CD300F AS A REGULATOR OF NEUROINFLAMMATION AND LIPID CLEARANCE ACROSS DEMYELINATING CNS PATHOLOGIES

Inflammatory and demyelinating disorders of the central nervous system (CNS), such as traumatic spinal cord injury (SCI) and multiple sclerosis (MS), share common pathological features including sustained activation of microglia and macrophages, impaired resolution of inflammation, and accumulation of myelin and cellular debris. Efficient clearance and metabolic processing of lipid-rich debris are essential to restore tissue homeostasis, limit secondary damage, and promote remyelination and synaptic plasticity. The immunoreceptor CD300f, expressed by microglia and other myeloid cells, recognizes lipid ligands and acts as a sensor of damage-associated molecular patterns, suggesting a key role in regulating neuroinflammatory responses.
Our work investigates the role of CD300f in CNS demyelination using complementary models of SCI and MS. In a mouse model of traumatic SCI, CD300f-deficient mice exhibit impaired functional recovery associated with increased lipid accumulation in microglia/macrophages during subacute stages. In vitro studies using bone marrow–derived macrophages challenged with naïve or injury-derived myelin reveal comparable phagocytic uptake between genotypes but altered lipid processing in CD300f-deficient cells, indicating a defect in metabolic handling rather than engulfment.

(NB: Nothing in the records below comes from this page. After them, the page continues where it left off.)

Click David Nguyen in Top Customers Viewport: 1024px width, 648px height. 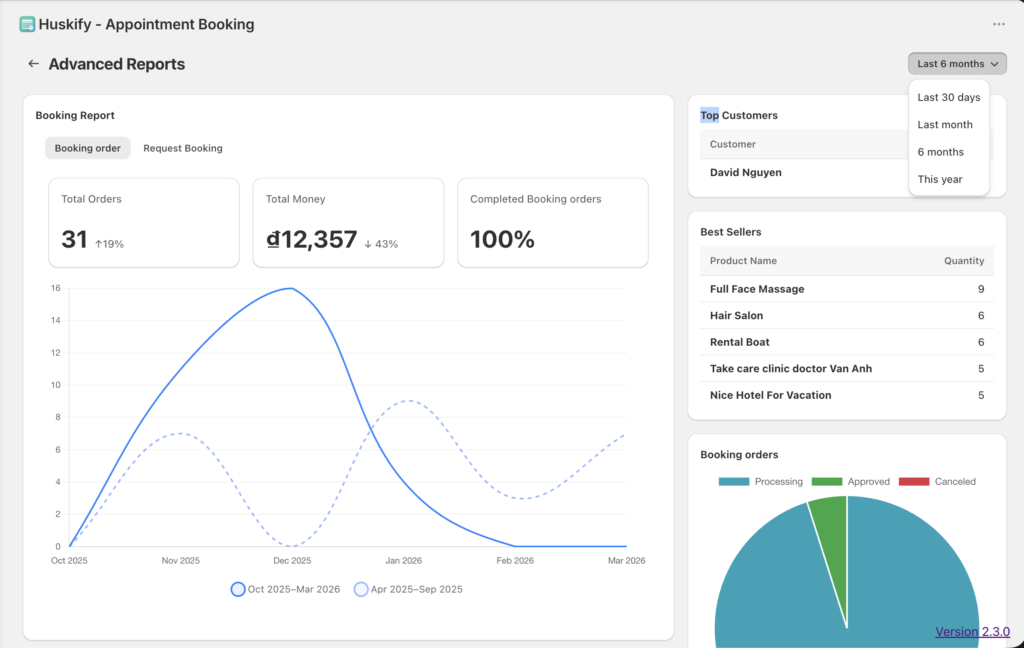coord(746,172)
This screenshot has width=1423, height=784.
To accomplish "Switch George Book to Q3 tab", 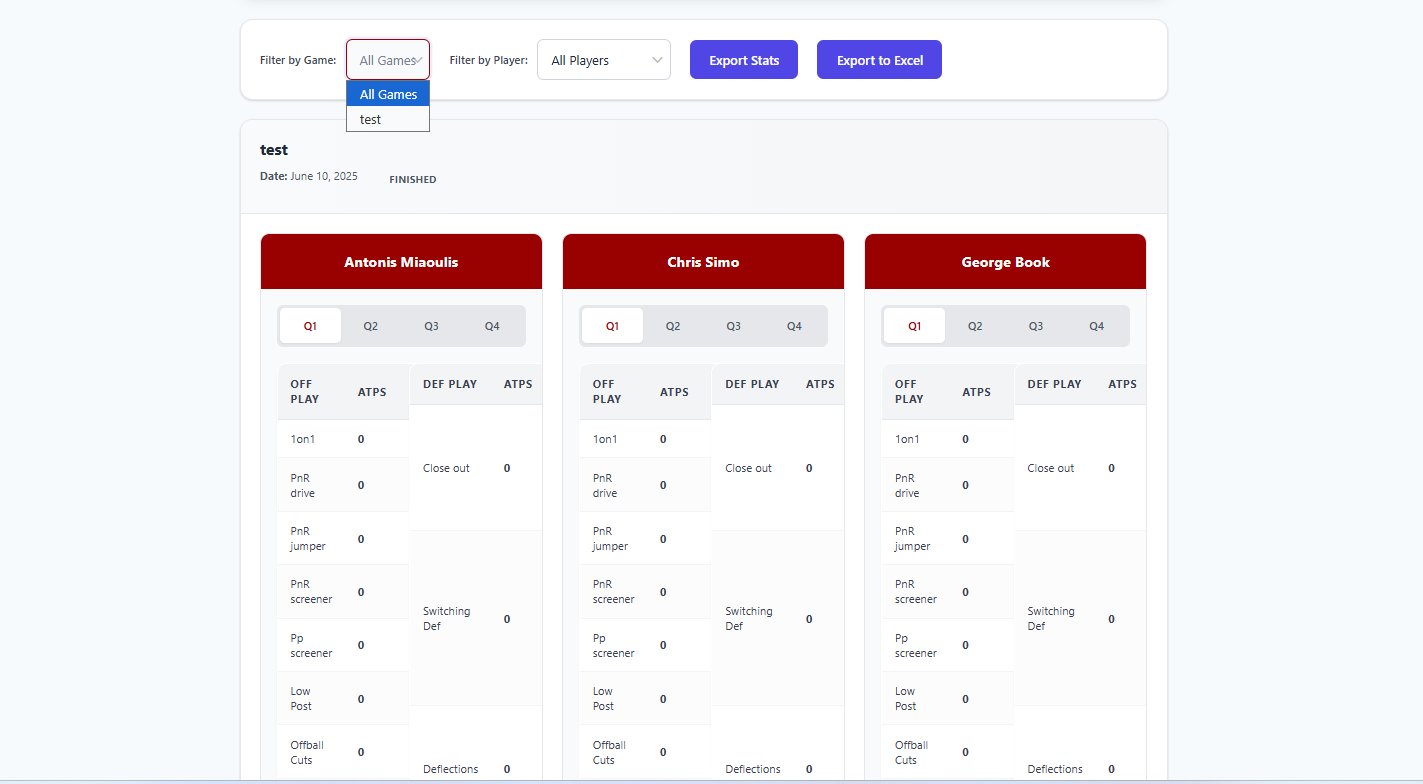I will [1036, 326].
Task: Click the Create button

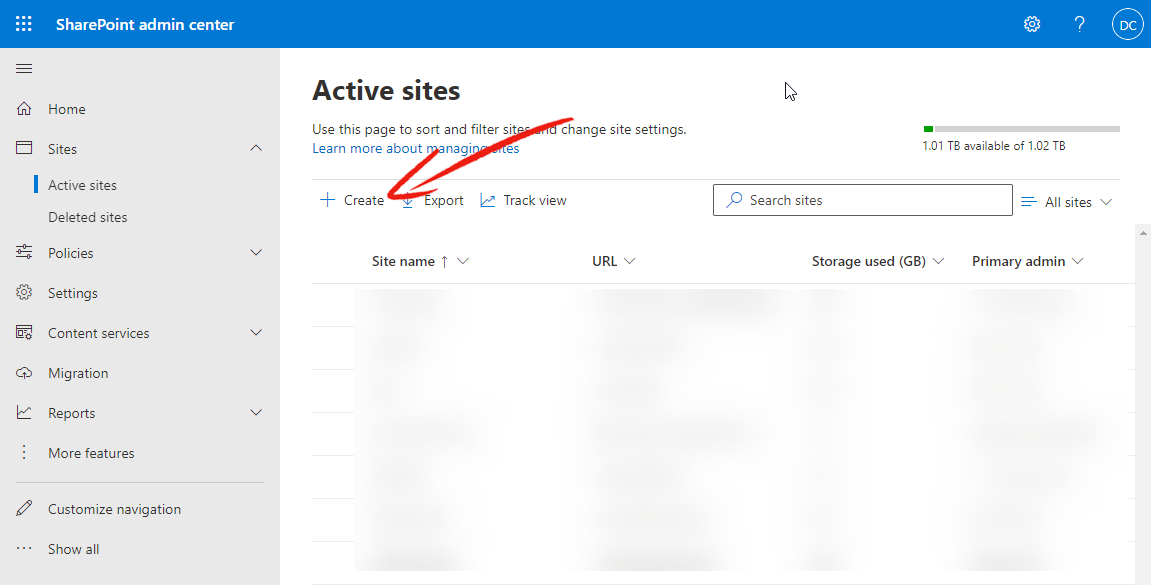Action: pyautogui.click(x=352, y=200)
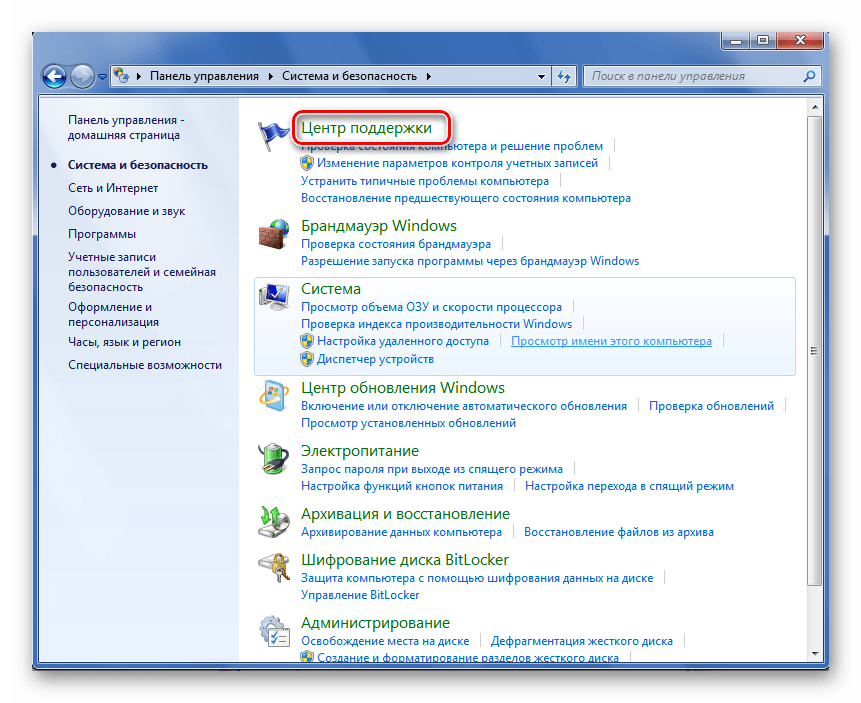861x703 pixels.
Task: Click the BitLocker drive encryption icon
Action: tap(274, 569)
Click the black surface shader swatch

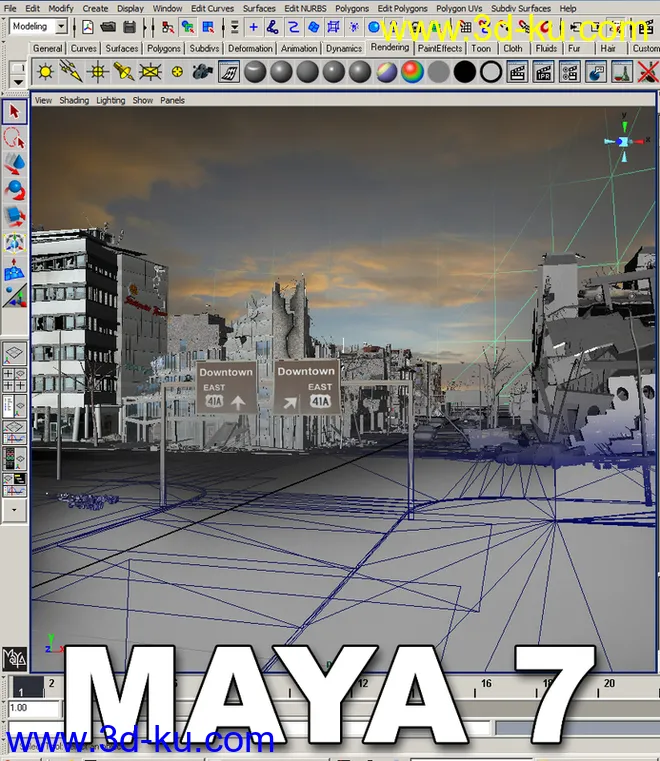tap(464, 72)
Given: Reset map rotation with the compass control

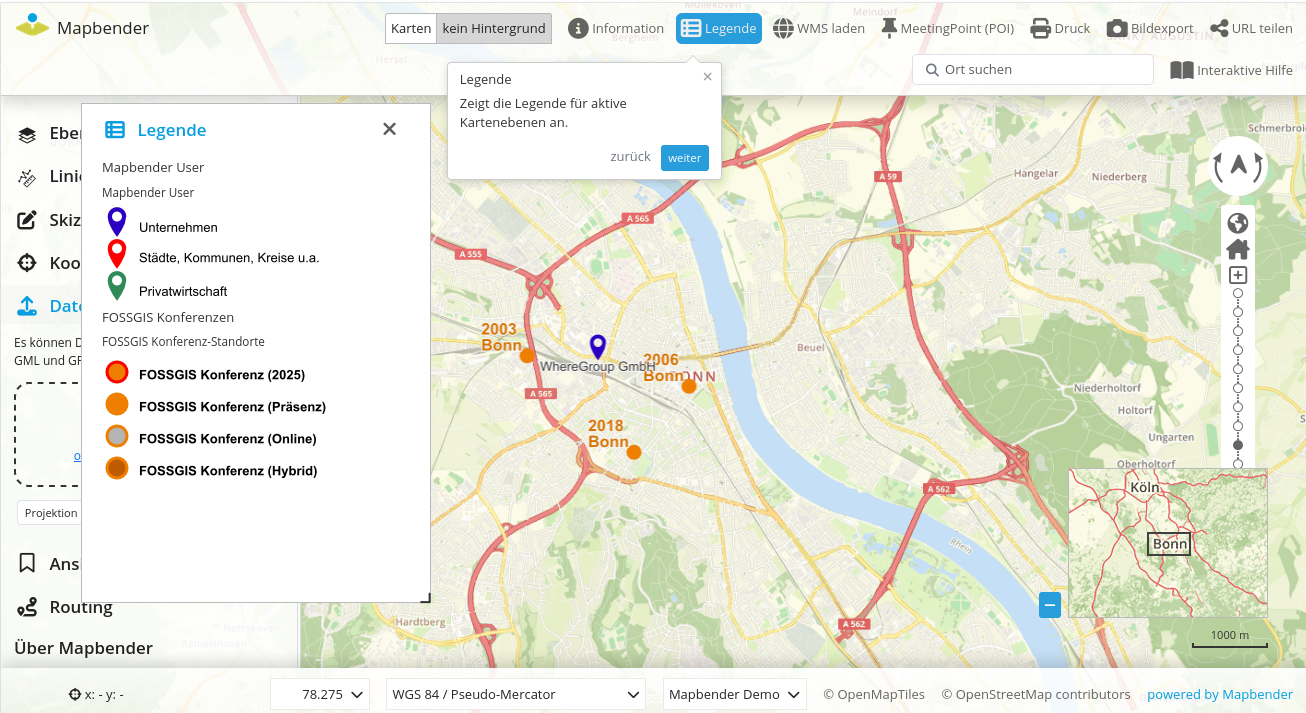Looking at the screenshot, I should [x=1238, y=166].
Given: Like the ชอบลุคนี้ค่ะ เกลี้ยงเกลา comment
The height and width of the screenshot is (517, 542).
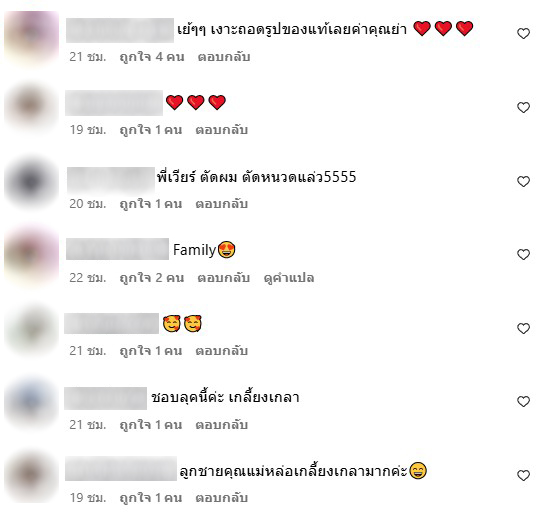Looking at the screenshot, I should [x=523, y=402].
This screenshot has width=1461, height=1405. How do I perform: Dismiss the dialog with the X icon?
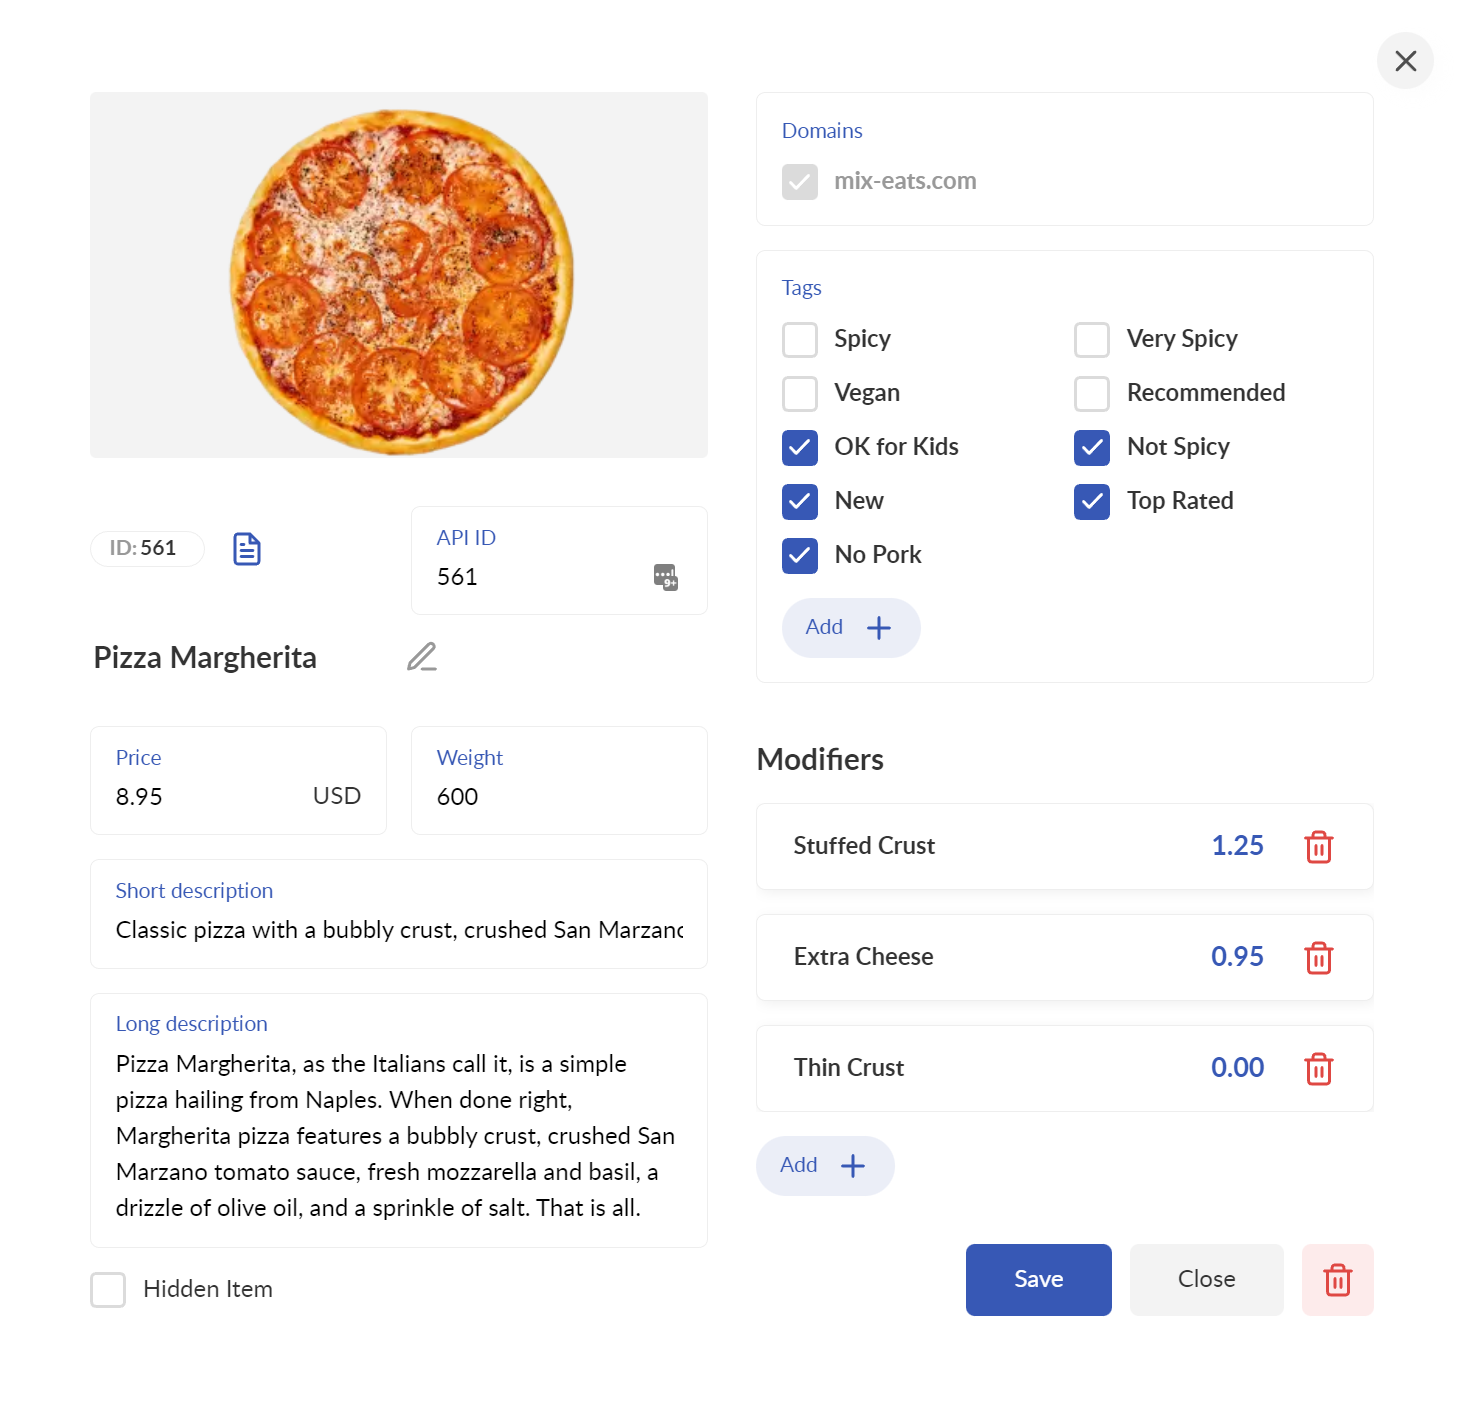tap(1406, 61)
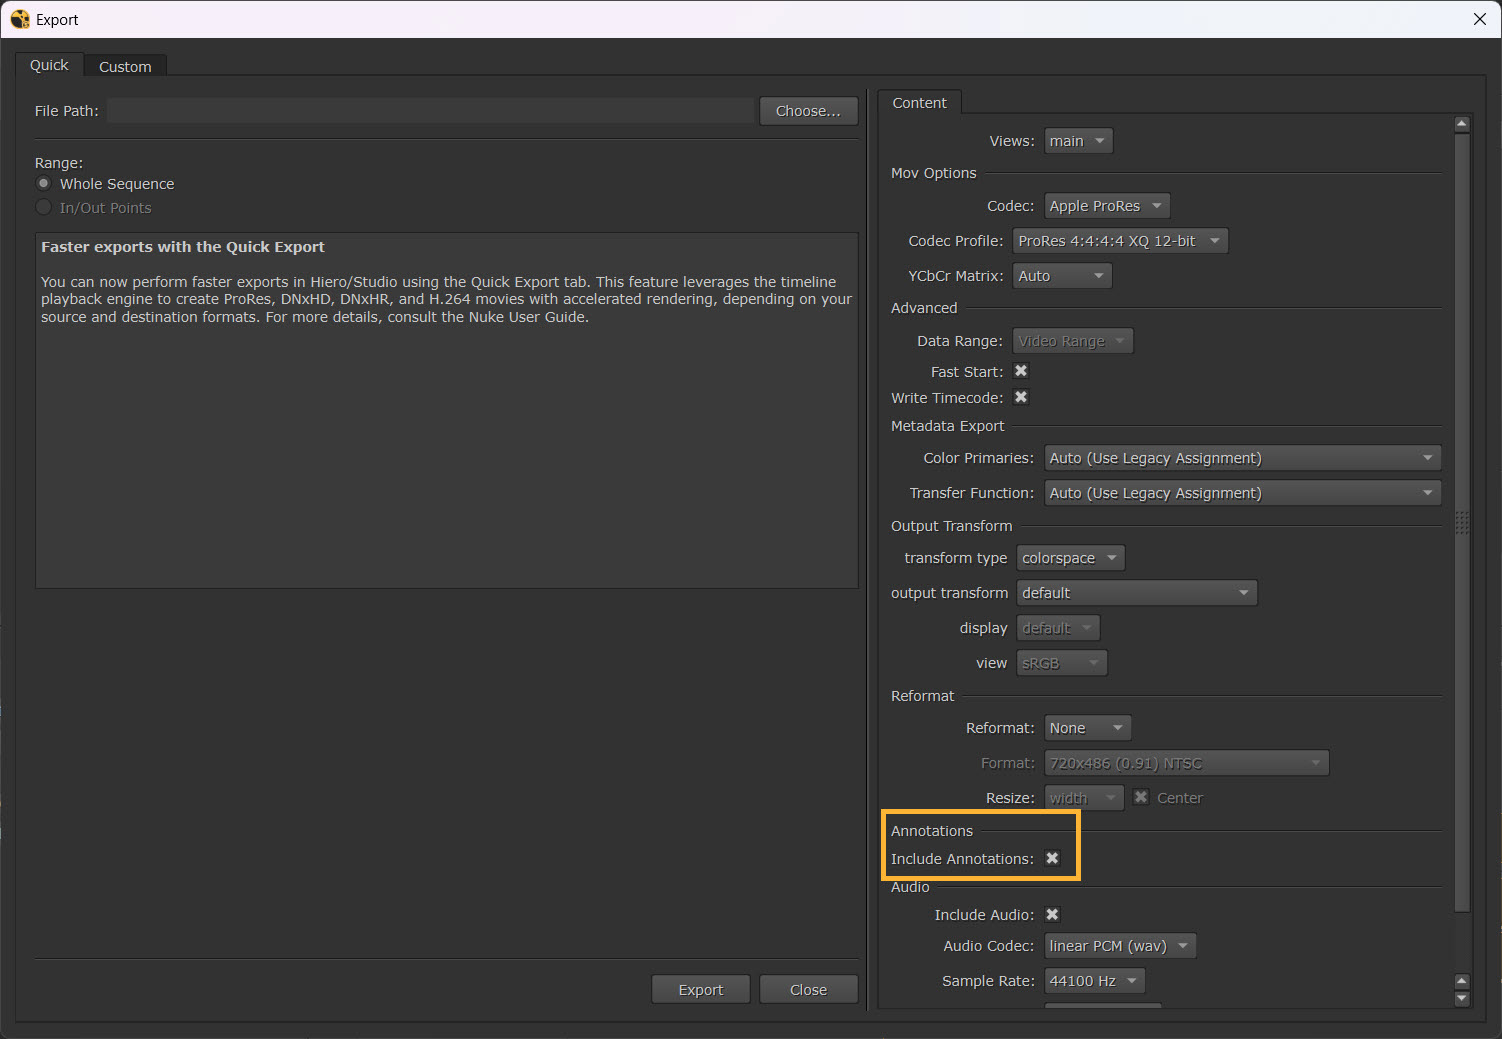Click scroll up arrow in Content panel
This screenshot has height=1039, width=1502.
coord(1461,124)
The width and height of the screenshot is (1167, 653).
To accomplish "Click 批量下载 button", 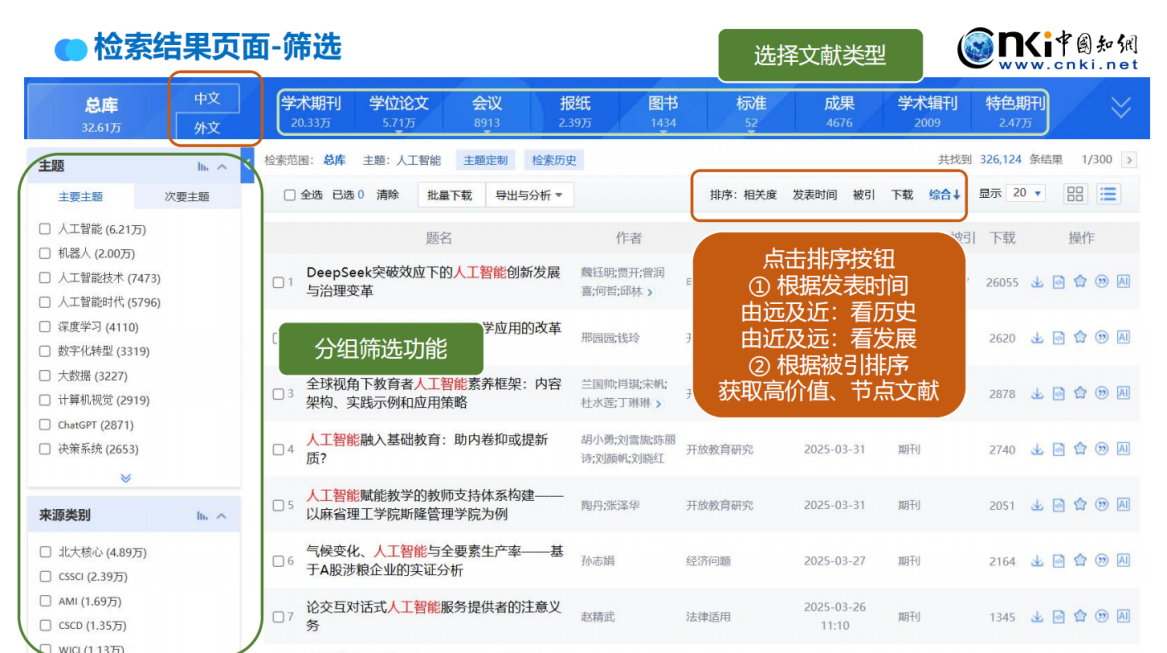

In parallel, the role of CD300f is examined in experimental autoimmune encephalomyelitis (EAE) using wild-type mice, microglia-specific CD300f conditional knockouts, and mice carrying the CD300f R218Q genetic variant. These studies suggest that CD300f contributes to immune tolerance, myelin debris clearance, and modulation of disease severity. Overall, this work identifies CD300f as a critical anti-inflammatory and pro-regenerative regulator in CNS demyelinating conditions, highlighting its potential as a therapeutic target to improve outcomes in SCI, MS, and related neuroinflammatory diseases.